Source data are available online for this figure.

Ceramide has been shown to provoke changes in mitochondrial lipid composition, altering its membrane potential and permeability (Kogot‐Levin & Saada, 2014). Notably, the lipid composition of mitochondrial membranes is crucial for the stabilization and assembly of mitochondrial respiratory complexes into supercomplexes (also called respirasomes) necessary for optimal respiratory chain function (Acin‐Perez & Enriquez, 2014). Therefore, it is possible that ceramide interferes with bioenergetics by destabilizing or preventing supercomplex assembly. To assess this, we used blue‐native gel electrophoresis (Acin‐Perez et al, 2008) to examine the activity (Fig 6B and C) and assembly status (Appendix Fig S6C and D) of supercomplexes in mitochondria from WT and PS‐DKO cells, from DAPT‐treated WT cells, and from PS‐DKO cells incubated with BI and myriocin (Fig 6B). Measurements by in‐gel staining of the activities of respiratory chain complexes I and IV (Fig 6B and C) and Western blotting to detect subunits of complexes I and III from PS‐DKO and DAPT‐treated WT cells (Appendix Fig S6C and D) showed a decrease in the activity of supercomplexes I+III+IV, I+III, and III+IV, which could be rescued after treatment with BI and myriocin (Fig 6D and E). Importantly, these changes in supercomplex activities and assembly were not due to alterations in the expression of individual complex subunits (Appendix Fig S6E).

To corroborate these results in vivo, we analyzed mitochondrial respiration and supercomplex activity in mitochondria isolated from brain tissue from PS1‐KIM146V mice at various ages (Appendix Fig S7A and B). Interestingly, while MAM defects were already present in fetal cortical neurons (Appendix Fig S3A), decreases in mitochondrial respiration became significant only after 3 months of age (Appendix Fig S7A). In agreement with our previous results, this bioenergetic defect correlated with a significant decrease in supercomplex activity in mutant samples compared to controls (Appendix Fig S7C and D).

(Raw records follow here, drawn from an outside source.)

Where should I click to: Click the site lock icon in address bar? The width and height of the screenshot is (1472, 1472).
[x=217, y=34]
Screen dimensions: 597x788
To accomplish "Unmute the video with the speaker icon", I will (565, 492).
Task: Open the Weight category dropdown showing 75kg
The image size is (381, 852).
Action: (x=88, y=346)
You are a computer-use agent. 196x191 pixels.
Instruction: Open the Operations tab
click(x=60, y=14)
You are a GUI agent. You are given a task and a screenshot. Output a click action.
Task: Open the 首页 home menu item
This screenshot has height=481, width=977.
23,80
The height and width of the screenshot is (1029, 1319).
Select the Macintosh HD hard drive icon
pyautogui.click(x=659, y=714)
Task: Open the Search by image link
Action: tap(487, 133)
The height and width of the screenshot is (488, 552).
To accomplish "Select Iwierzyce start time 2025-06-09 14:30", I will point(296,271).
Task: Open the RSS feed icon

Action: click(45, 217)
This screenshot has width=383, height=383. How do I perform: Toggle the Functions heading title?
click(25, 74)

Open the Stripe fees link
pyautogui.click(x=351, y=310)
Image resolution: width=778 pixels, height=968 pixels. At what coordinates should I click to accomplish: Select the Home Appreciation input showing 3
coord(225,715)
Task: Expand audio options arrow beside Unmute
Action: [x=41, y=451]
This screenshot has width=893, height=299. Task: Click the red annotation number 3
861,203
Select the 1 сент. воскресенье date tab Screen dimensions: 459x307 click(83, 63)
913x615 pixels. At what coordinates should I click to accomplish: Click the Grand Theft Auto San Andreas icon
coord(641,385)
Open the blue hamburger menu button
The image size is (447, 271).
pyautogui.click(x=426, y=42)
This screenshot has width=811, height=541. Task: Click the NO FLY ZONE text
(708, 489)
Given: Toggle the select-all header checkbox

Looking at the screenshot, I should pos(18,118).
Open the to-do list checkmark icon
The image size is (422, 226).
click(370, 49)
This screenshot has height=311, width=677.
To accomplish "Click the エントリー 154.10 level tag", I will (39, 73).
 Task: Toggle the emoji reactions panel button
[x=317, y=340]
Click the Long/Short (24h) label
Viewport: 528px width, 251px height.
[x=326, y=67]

Taken together, these results indicate that the bioenergetic defects in AD are likely to be the consequence of upregulated sphingolipid turnover and increased ceramide content in mitochondria, triggered by the retention of C99 at the MAM. This elevation in ceramide levels alters mitochondrial membrane properties, likely hindering the assembly and activity of respiratory supercomplexes. Moreover, these data suggest that while mitochondrial dysfunction is an early and significant defect in AD, it is not a primary insult in the pathogenesis of the disease, but rather is a consequence of MAM dysfunction.

Discussion

In previous reports, we showed that γ‐secretase activity is localized in MAM (Area‐Gomez et al, 2009) and that alterations in γ‐secretase activity result in the upregulation of MAM function and in increased ER–mitochondria apposition (Area‐Gomez et al, 2012). We now show that the γ‐secretase substrate C99, in addition to its endosomal localization, is also present in MAM domains. Thus, both the γ‐secretase enzyme activity (i.e., presenilins) and its direct substrate (i.e., C99) are located in the same compartment, where the former can cleave the latter. Moreover, chemical and genetic alterations of γ‐secretase activity provoke a significant increase in the amount of this APP processing fragment in ER‐MAM regions. The increased presence of C99 in MAM causes the upregulation of MAM functionality (as measured by ACAT1 activity) and greater apposition between ER and mitochondria. In addition, the higher concentration of MAM‐localized C99 induces the recruitment of sphingomyelinase to this ER domain and the subsequent deregulation of sphingolipid homeostasis, followed by mitochondrial dysfunction.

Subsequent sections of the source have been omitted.